Duplicity hangs

Previous Topic Next Topic
 
classic Classic list List threaded Threaded
3 messages Options
Reply | Threaded
Open this post in threaded view
|

Duplicity hangs

duplicity-talk mailing list

This is a follow-on to a previous submission where duplicity (under duply) hangs.

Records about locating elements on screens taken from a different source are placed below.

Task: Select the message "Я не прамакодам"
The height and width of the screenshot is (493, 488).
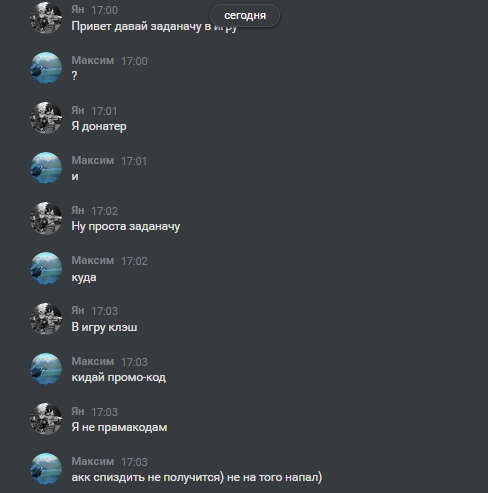Action: [x=119, y=427]
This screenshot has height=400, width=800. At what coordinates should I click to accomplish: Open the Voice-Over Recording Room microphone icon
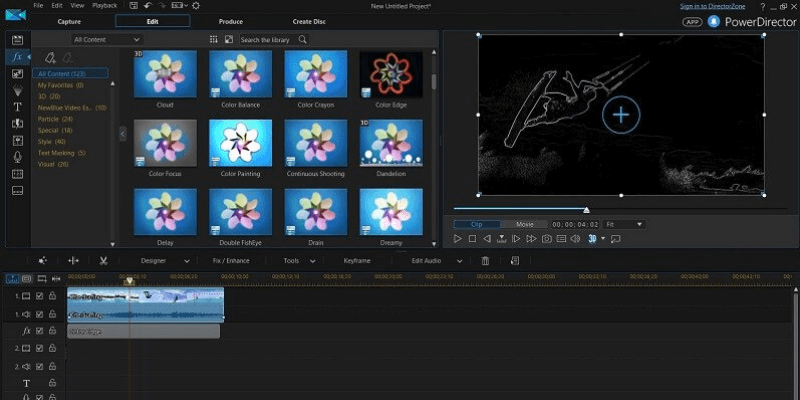coord(17,157)
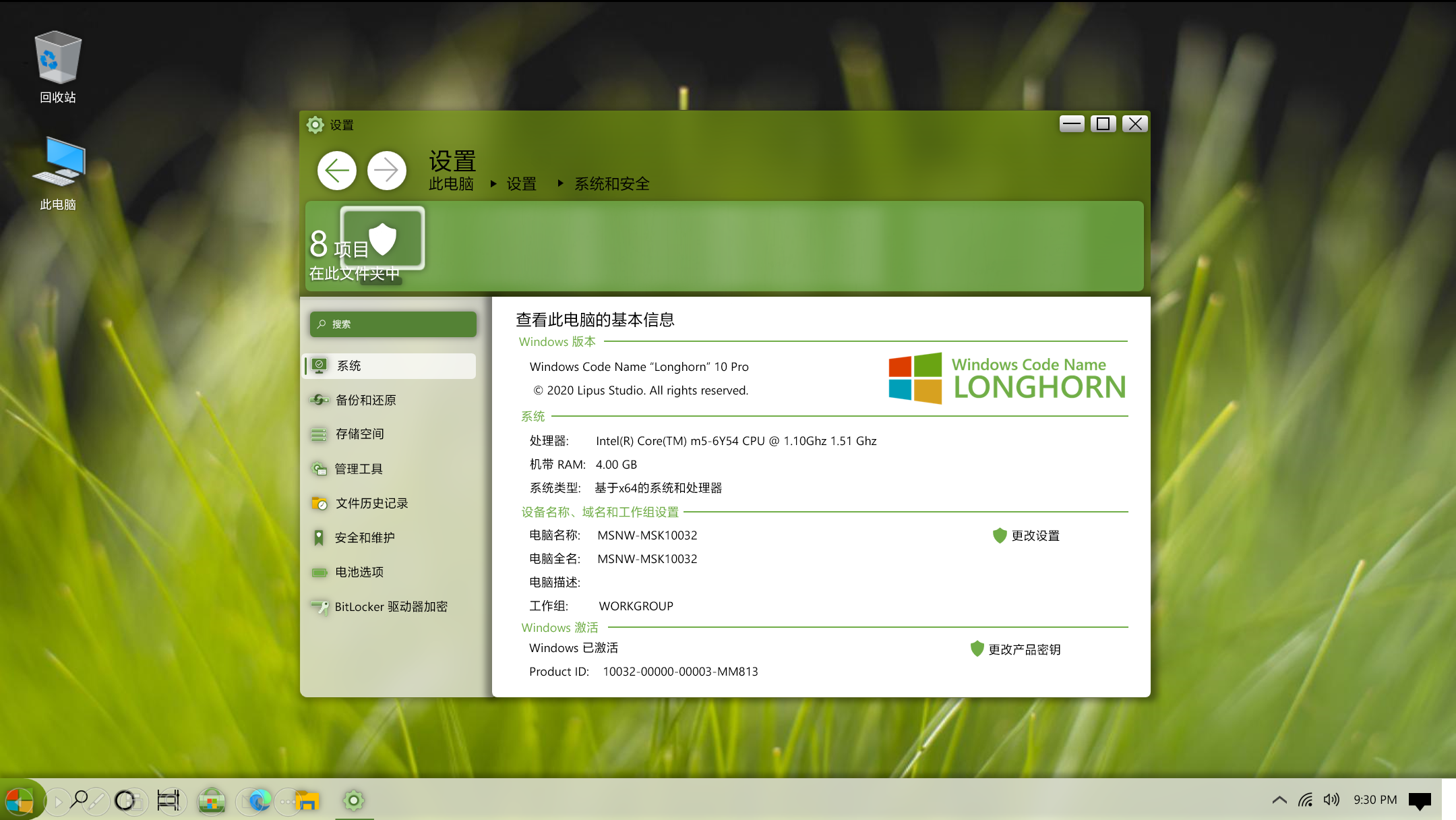The width and height of the screenshot is (1456, 820).
Task: Open 管理工具 sidebar entry
Action: point(358,469)
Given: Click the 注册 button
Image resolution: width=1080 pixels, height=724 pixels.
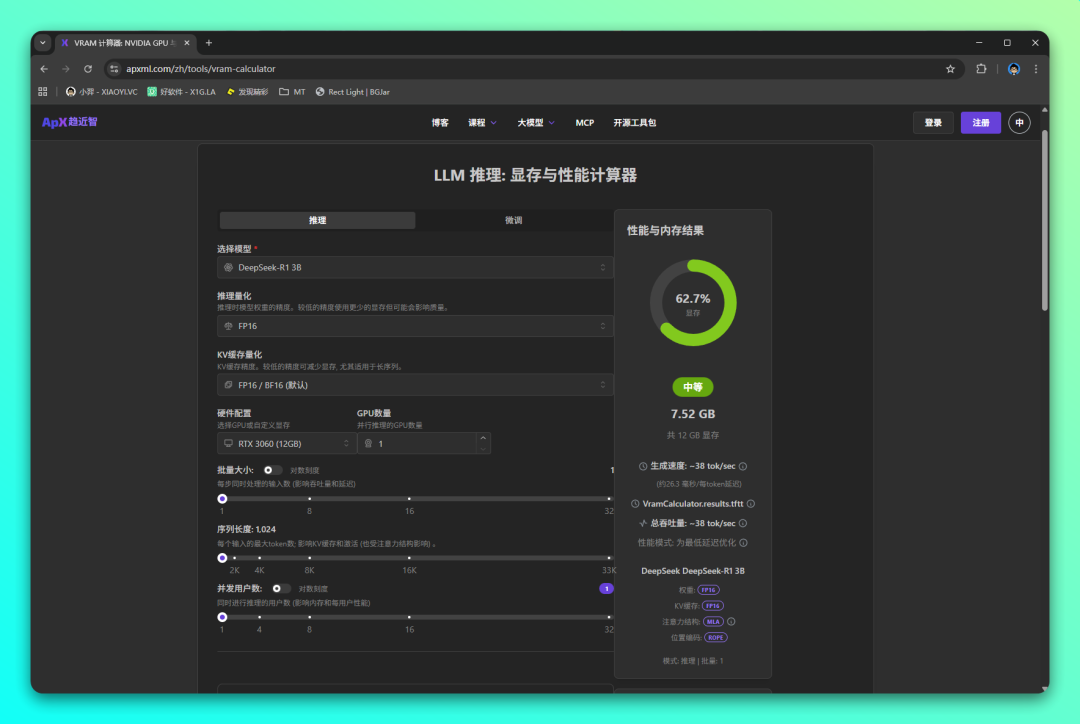Looking at the screenshot, I should [x=981, y=122].
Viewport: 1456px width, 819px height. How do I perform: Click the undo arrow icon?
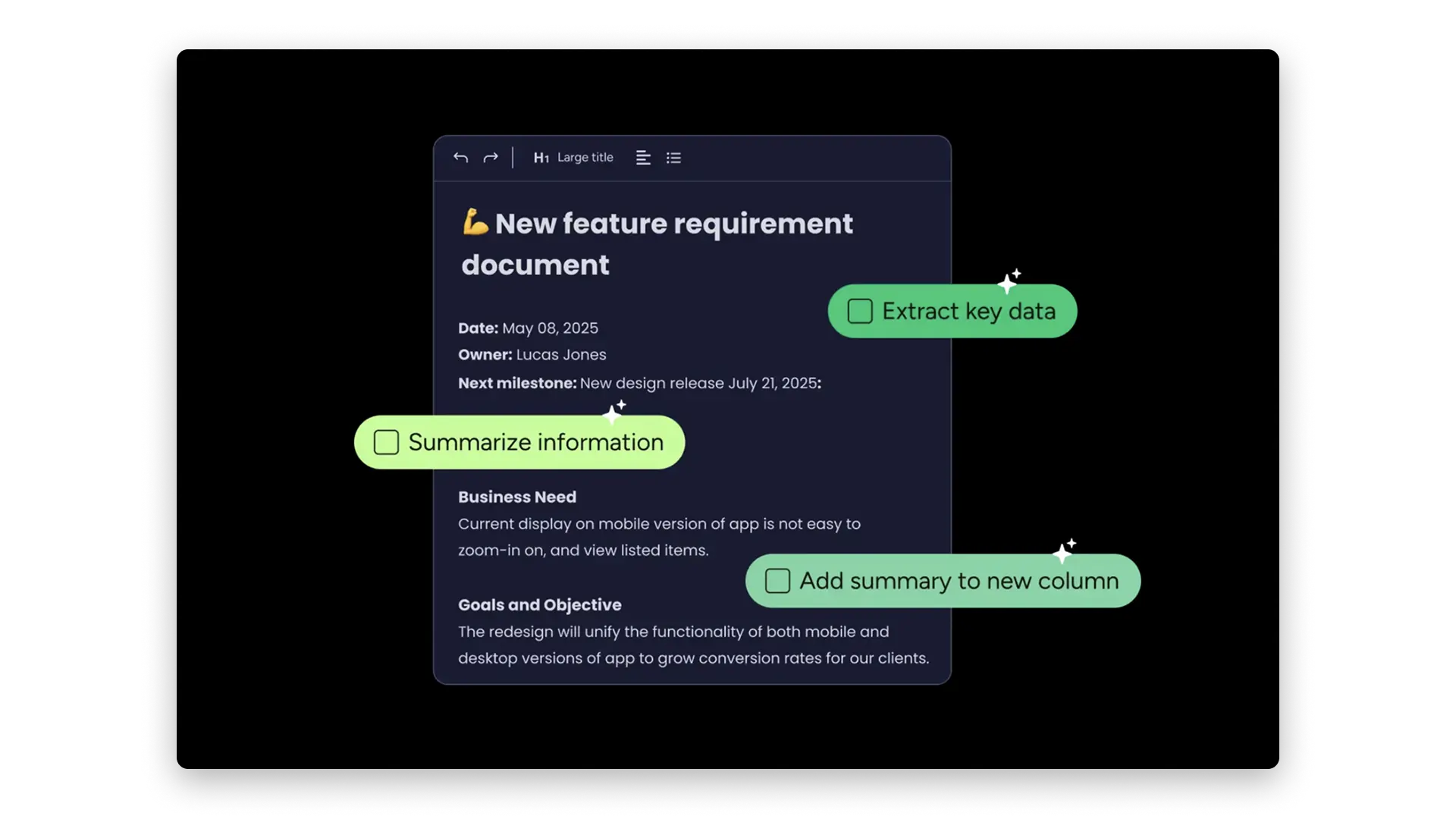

The duplicity hangs occurred on 7/11, 9/20 and 10/30. That is 71 days between #1 and #2, and 40 days between #2 and #3.


You can see the hang in this ps command:


$ ps wwaux|grep duply
transfe+  7764  0.0  0.0   4508   852 ?        Ss   Oct30   0:00 /bin/sh -c duply db_backup pre+bkp+post >> /var/log/duply
transfe+  7766  0.0  0.0  13056  3420 ?        S    Oct30   0:00 bash /usr/bin/duply db_backup pre+bkp+post
transfe+  8776  0.0  0.0 231436 31732 ?        Sl   Oct30   0:58 python2 /usr/bin/duplicity --name duply_db_backup --encrypt-key 11D39D41 --sign-key 11D39D41 --verbosity 2 --full-if-older-than 1W --exclude-filelist /home/transfers/.duply/db_backup/exclude /var/tmp/pg_dumps scp://[hidden email]//mnt/backup/backups/db3.labmed.uw.edu/db_backup

Duply and Duplicity have been running since yesterday morning - over 33 hours ago.

Next I noted that the disk space at the remote partition is at 37% - no problem there. The local partition has 11TB free at 2% usage. One responder suggested running strace. When I did that on the parent duplicity process I got this:


sudo strace -p8776
strace: Process 8776 attached
futex(0x19ce500, FUTEX_WAIT_BITSET_PRIVATE|FUTEX_CLOCK_REALTIME, 0, NULL, ffffffff


and it just sat there. Then I did the same on the child process (LWP in ps) and got this:


sudo strace -p8781
strace: Process 8781 attached
restart_syscall(<... resuming interrupted poll ...>) = 0
poll([{fd=4, events=POLLIN}], 1, 100)   = 0 (Timeout)
poll([{fd=4, events=POLLIN}], 1, 100)   = 0 (Timeout)


repeating the poll timeout commands quickly. Occasionally, after about 150 poll timeouts, a sendto command would appear like this:


poll([{fd=4, events=POLLOUT}], 1, 100)  = 1 ([{fd=4, revents=POLLOUT}])
sendto(4, "It\372\261\306\277{V\256\374\351'f\231t\201\245Y\311\343\251`\333\246\224\314\366Q\200\327\331]"..., 64, 0, NULL, 0) = 64

and the repeating poll timeout commands would continue. The second argument to sendto, if you drop the high bit, starts with Itz1F?{V.|i'f^Y^A%YIc)`. Not very enlightening. I did this - sudo strace -f -p8776 - and it outputted the same kind of output as above, only it combined them and identified the PID on each line.

Eventually I would kill the strace command and it would detach normally.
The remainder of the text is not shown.